The elasticsearch nodes are all containerised, first thing we can see is that some of the containers had been recently restarted. By the time I had ssh’d in, there were 3 of 3 nodes in the cluster, and we had a master. CPU was high as the cluster was rebalancing shards.

Discovery

Looking at 2 of the nodes showed

    curl localhost:9200/_cluster/health?pretty
    {
    "cluster_name" : "my-cluster",
    "status" : "red",
    "timed_out" : false,
    "number_of_nodes" : 3,
    "number_of_data_nodes" : 3,
    "active_primary_shards" : 2843,
    "active_shards" : 3162,
    "relocating_shards" : 0,
    "initializing_shards" : 12,
    "unassigned_shards" : 9280,
    "delayed_unassigned_shards" : 0,
    "number_of_pending_tasks" : 87,
    "number_of_in_flight_fetch" : 8213
    }

Then on checking the third node

    curl localhost:9200/_cluster/health?pretty
    {
    "error" : "MasterNotDiscoveredException[waited for [30s]]",
    "status" : 503
    }

Looking at the elasticsearch logs

    Exception: java.lang.OutOfMemoryError thrown from the UncaughtExceptionHandler in thread "elasticsearch[i-instance][[http_server_worker.default]][T#8]"
    Exception in thread "elasticsearch[i-instance][fetch_shard_started][T#89]" java.lang.OutOfMemoryError: Java heap space
    Exception in thread "elasticsearch[i-instance][[http_server_worker.default]][T#2]" java.lang.OutOfMemoryError: Java heap space

Actions

Recovering the cluster involves reducing the jvm heap and cpu usage to allow rebalancing to occur without stressing the master node.

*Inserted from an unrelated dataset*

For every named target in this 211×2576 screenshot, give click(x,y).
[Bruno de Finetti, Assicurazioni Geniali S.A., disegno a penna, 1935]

    Disable shard rebalancing until we can cope with it

    curl -XPUT localhost:9200/_cluster/settings -d '{
    "transient" : {
    "cluster.routing.allocation.enable" : "none"
    }
    }'

Close old indices, dropping resource usage

    curator close indices --older-than 30 --time-unit days --timestring '%Y.%m.%d

Allow primary rebalancing

    curl -XPUT localhost:9200/_cluster/settings -d '{
    "transient" : {
    "cluster.routing.allocation.enable" : "primaries"
    }
    }'

Once we’re stable, allow all re-balancing

    curl -XPUT localhost:9200/_cluster/settings -d '{
    "transient" : {
    "cluster.routing.allocation.enable" : "all"
    }
    }

Hopefully there is now enough resources for the shards be rebalanced in the cluster

    while true; do sleep 3; curl localhost:9200/_cluster/health?pretty -s | grep \"unassigned_shards\"; done
    "unassigned_shards" : 8420,
    "unassigned_shards" : 8384,
    "unassigned_shards" : 8339,

In reality I used a couple of tweaks to push things along,

Updating the concurrent recoveries to speed up rebalancing, I had enough slack in the system to do this

    curl -XPUT localhost:9200/_cluster/settings -d '{
    "persistent" : {
    "cluster.routing.allocation.node_concurrent_recoveries" : 20
    }
    }'
    {"acknowledged":true,"persistent":{"cluster":{"routing":{"allocation":{"node_concurrent_recoveries":"20"}}}},"transient":{}}

There were a couple of damaged indices that needed to be removed, you can recover these with backups and work

    curl -XGET -s 'localhost:9200/_cat/indices' | grep red
    red open logstash-sensu-2015.12.29 5 1
    red open logstash-myproject-2016.01.01 5 1